Here we discuss T. With a subset of the training data, the label assignment for instances, which concerns both the instance-level and group-level predictions, can be quite distinct. This means that improving the quality of the training data can directly boost the algorithm’s running speed, due to both the smaller training size and faster convergence of the linear classifiers (i.e., T = 2 makes the algorithm converge to the maximum for MIML-sort-r). However, when we traversed each step on T (up to 8) and used different parameters for testing, we found it interesting that very similar maximum points distributed over several epochs. This is also a point worthy of further research.

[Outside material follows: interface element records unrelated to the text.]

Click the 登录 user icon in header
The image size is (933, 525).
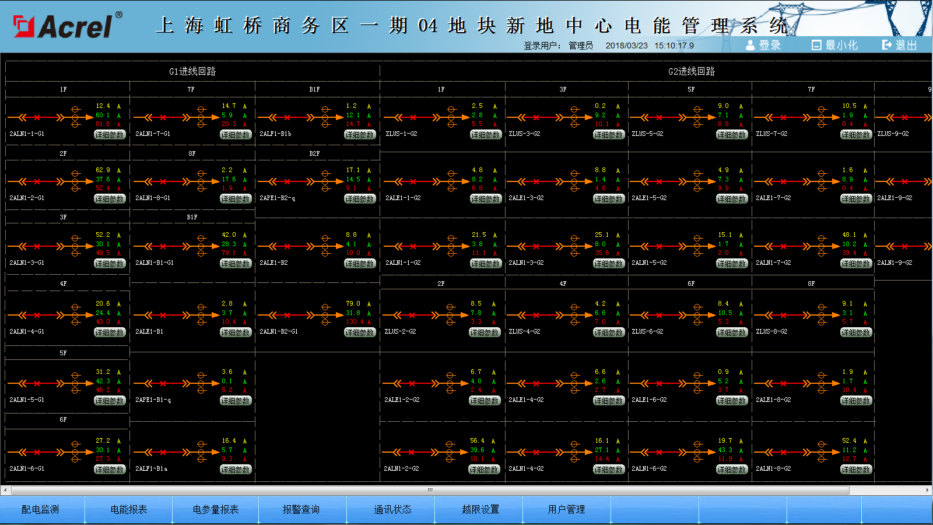coord(750,45)
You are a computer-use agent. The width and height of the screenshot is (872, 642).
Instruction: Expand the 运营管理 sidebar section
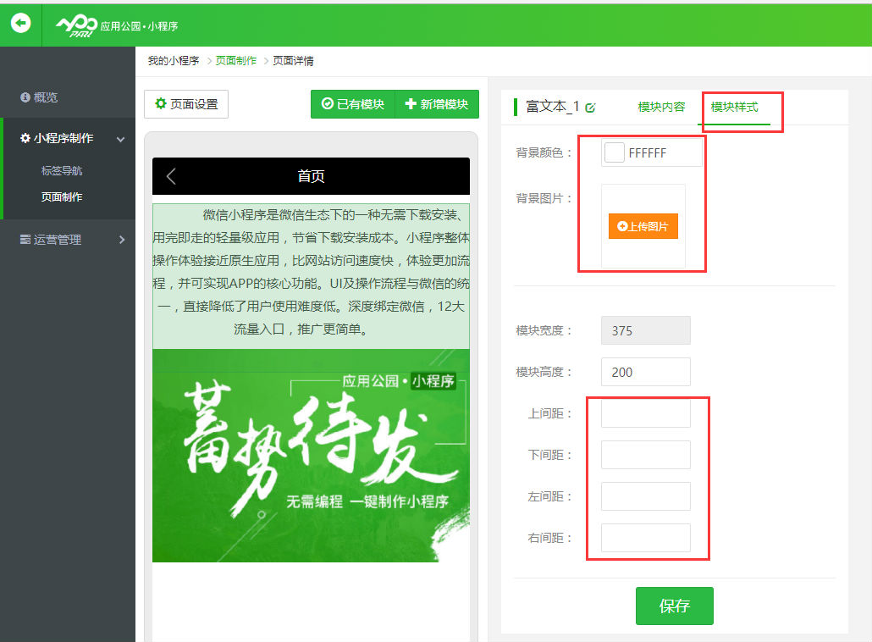pos(121,240)
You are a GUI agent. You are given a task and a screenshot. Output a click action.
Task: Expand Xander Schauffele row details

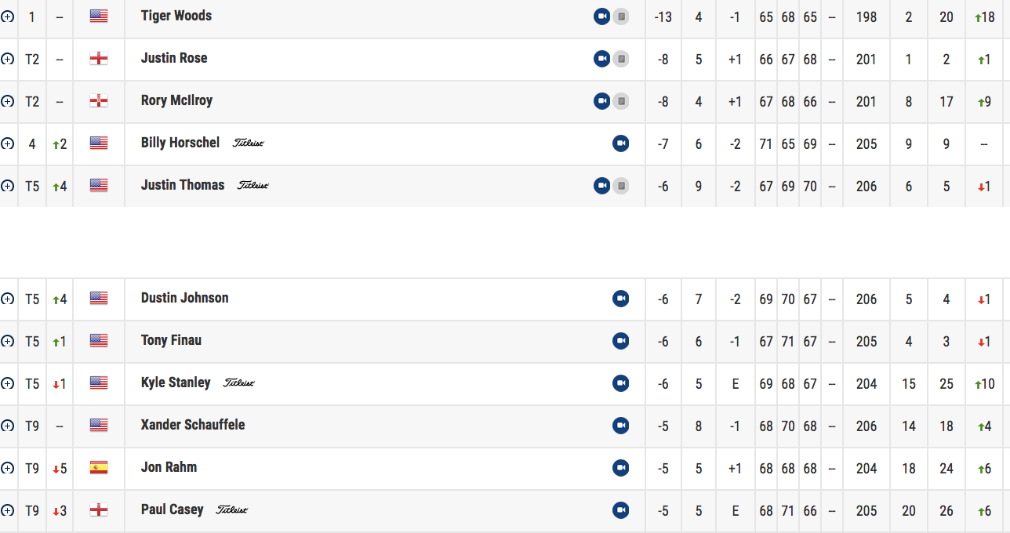pyautogui.click(x=8, y=426)
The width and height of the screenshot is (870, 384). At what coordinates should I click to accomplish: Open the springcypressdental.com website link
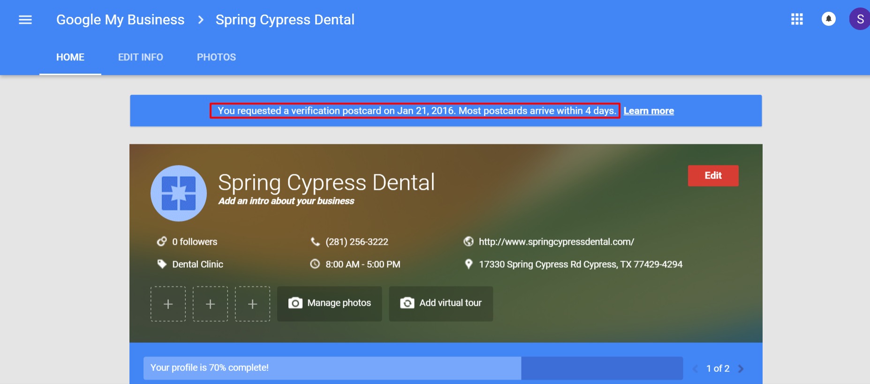click(556, 242)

5.3. Analysis on Relation Types

We compare the results generated by MIML-re and MIML-sort-e (the ensemble that generates the best Final F1) on the official testing set in order to see if the sorting method boosts the baseline only on some particular relations. The results show that although MIML-sort-e has a significant enhancement on some certain relations such as per:title (correctly tagged from 14 to 37 and the proportion of this relation is also large), but it also has considerable improvements on other relations such as per:parents, org:member_of and per:origin. Therefore, we can say that the sorting strategy is useful among different relation types.
There are also some points that have to be further developed. For example, more intelligent methods need to be studied to learn the parameters automatically and quickly (i.e., [34]). Also, we believe that we can automatically evaluate the importance of the three basic sorting methods through searching optimally when implementing the ensemble with some ranking algorithms.

6. Conclusions

In this paper, we propose three ranking-based methods according to different strategies in order to select effective training groups for multi-instance multi-label learning. Finally, the three methods are combined linearly to generate an ensemble. Experiments compared with baselines validate the efficiency of the proposed ranking-based methods. Particularly, MIML-sort-e boosts the F1 value on the official testing set significantly by 2.68%, and the other MIML-sort(s) methods also produce considerable improvements from the baselines. We believe that the proposed ranking strategies can be integrated in other learning frameworks. From the results we notice there is still plenty of room for improvements, demanding more efficient and robust methods.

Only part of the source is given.